Without changing a word, repeat the data, and include no pictures.

── Records for this task ──

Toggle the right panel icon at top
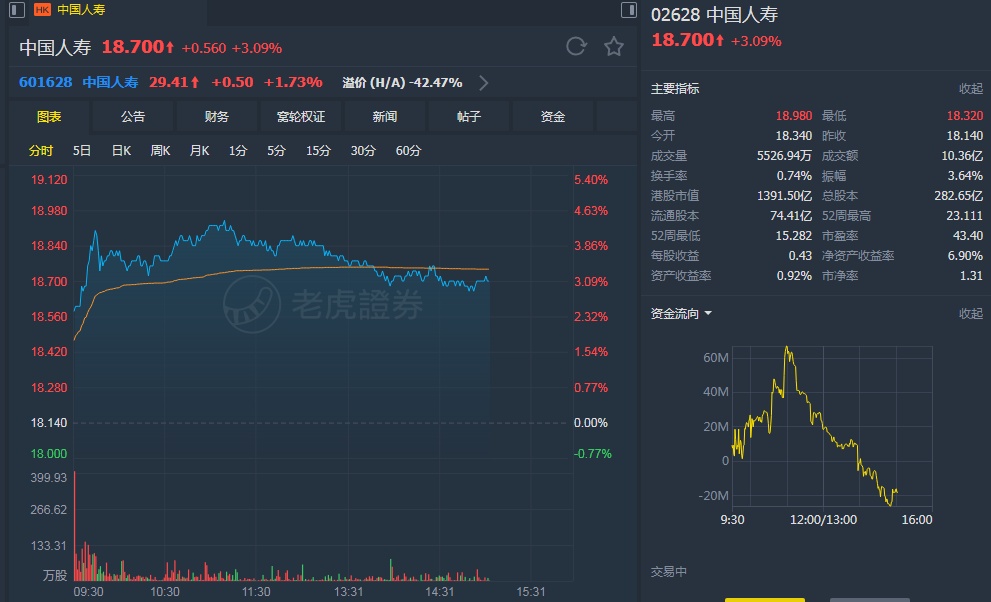991x602 pixels. point(628,10)
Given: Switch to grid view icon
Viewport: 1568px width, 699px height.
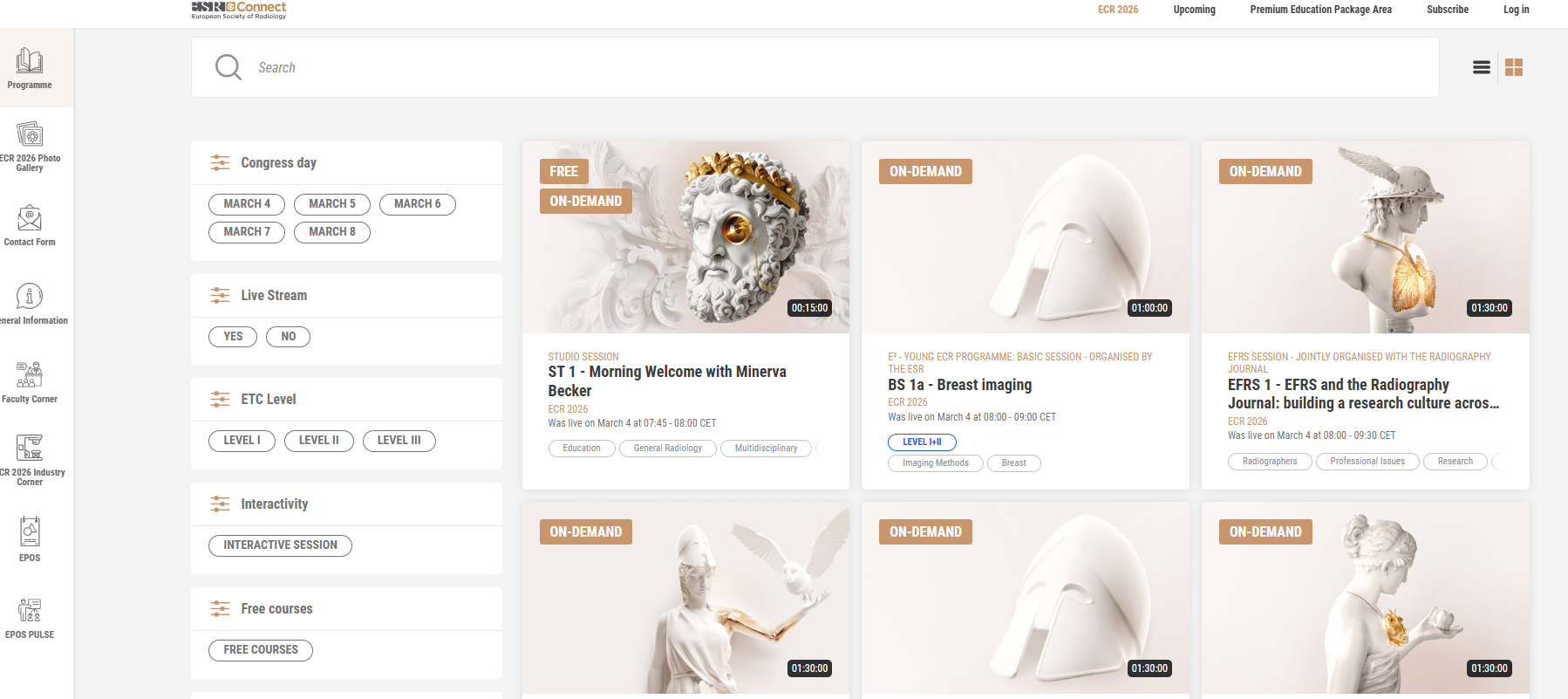Looking at the screenshot, I should pos(1514,67).
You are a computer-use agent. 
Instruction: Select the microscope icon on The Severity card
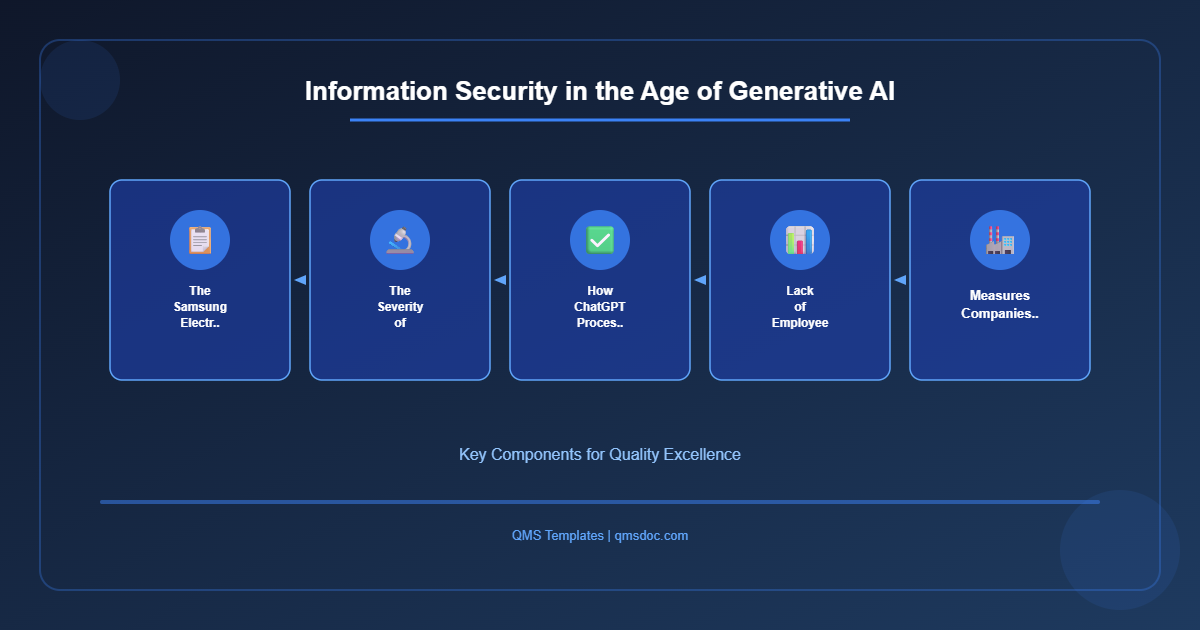(x=399, y=239)
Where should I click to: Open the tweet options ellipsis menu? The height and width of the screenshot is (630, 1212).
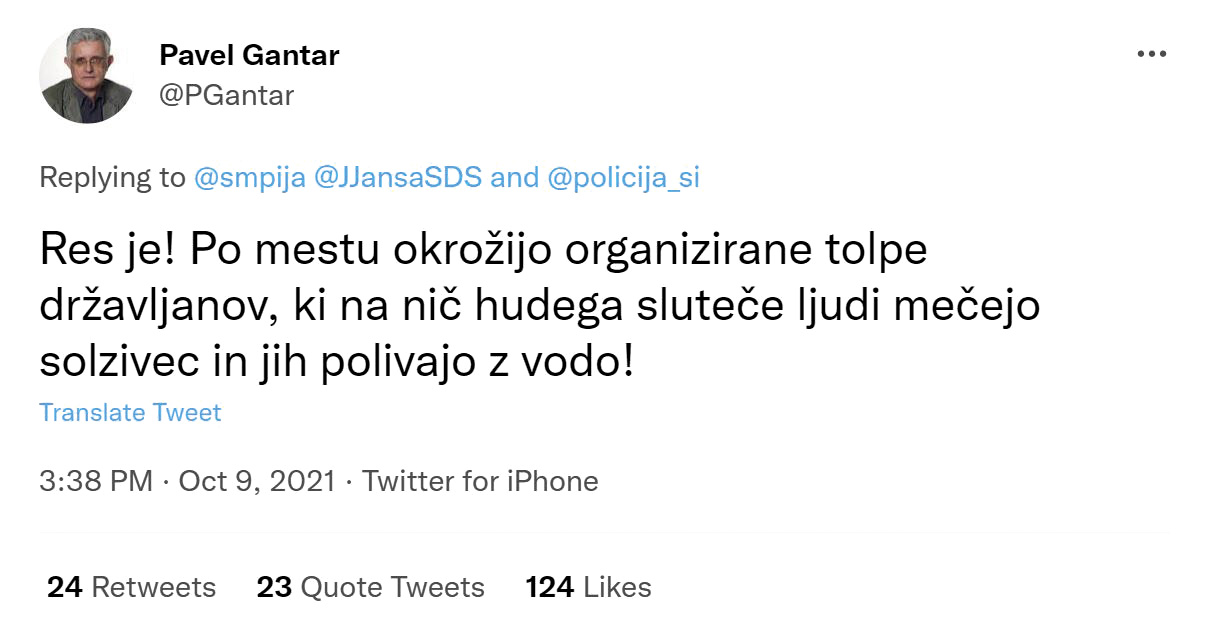click(1152, 53)
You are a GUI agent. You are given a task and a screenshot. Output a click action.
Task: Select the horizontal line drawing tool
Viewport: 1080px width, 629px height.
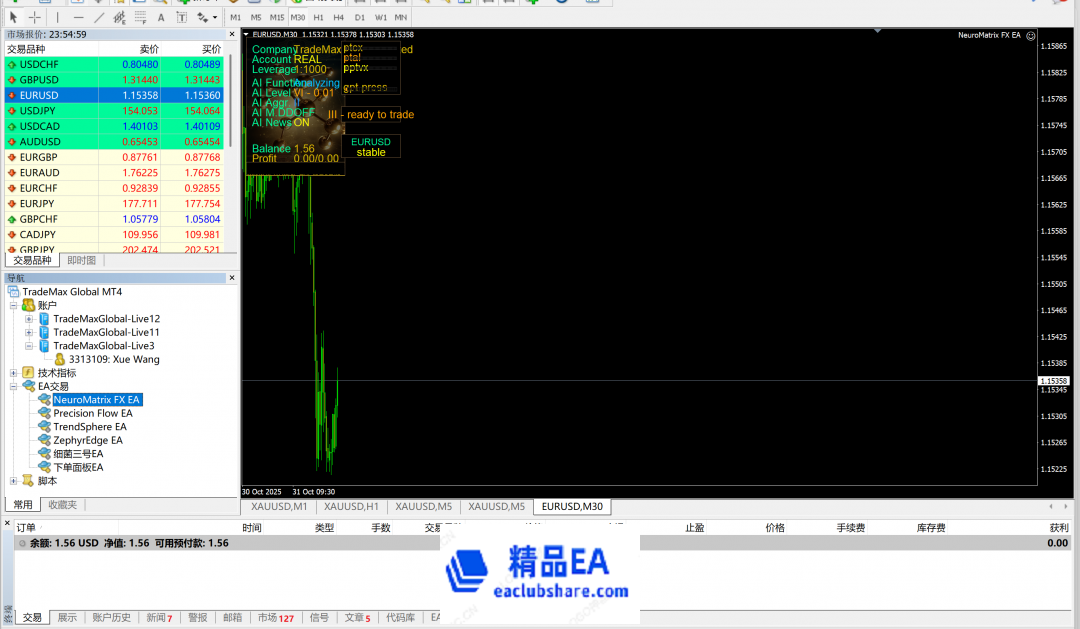pos(78,17)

───

→ Result of this exercise:
Toggle the right panel icon at top
991x602 pixels. point(628,10)
Given: Switch to grid view icon
Viewport: 1568px width, 699px height.
Looking at the screenshot, I should pos(1514,67).
You are a computer-use agent. 
Instruction: Select the microscope icon on The Severity card
(x=399, y=239)
Where should I click to: Open the tweet options ellipsis menu? The height and width of the screenshot is (630, 1212).
click(1152, 53)
You are a GUI agent. You are given a task and a screenshot. Output a click action.
Task: Select the horizontal line drawing tool
Viewport: 1080px width, 629px height.
pos(78,17)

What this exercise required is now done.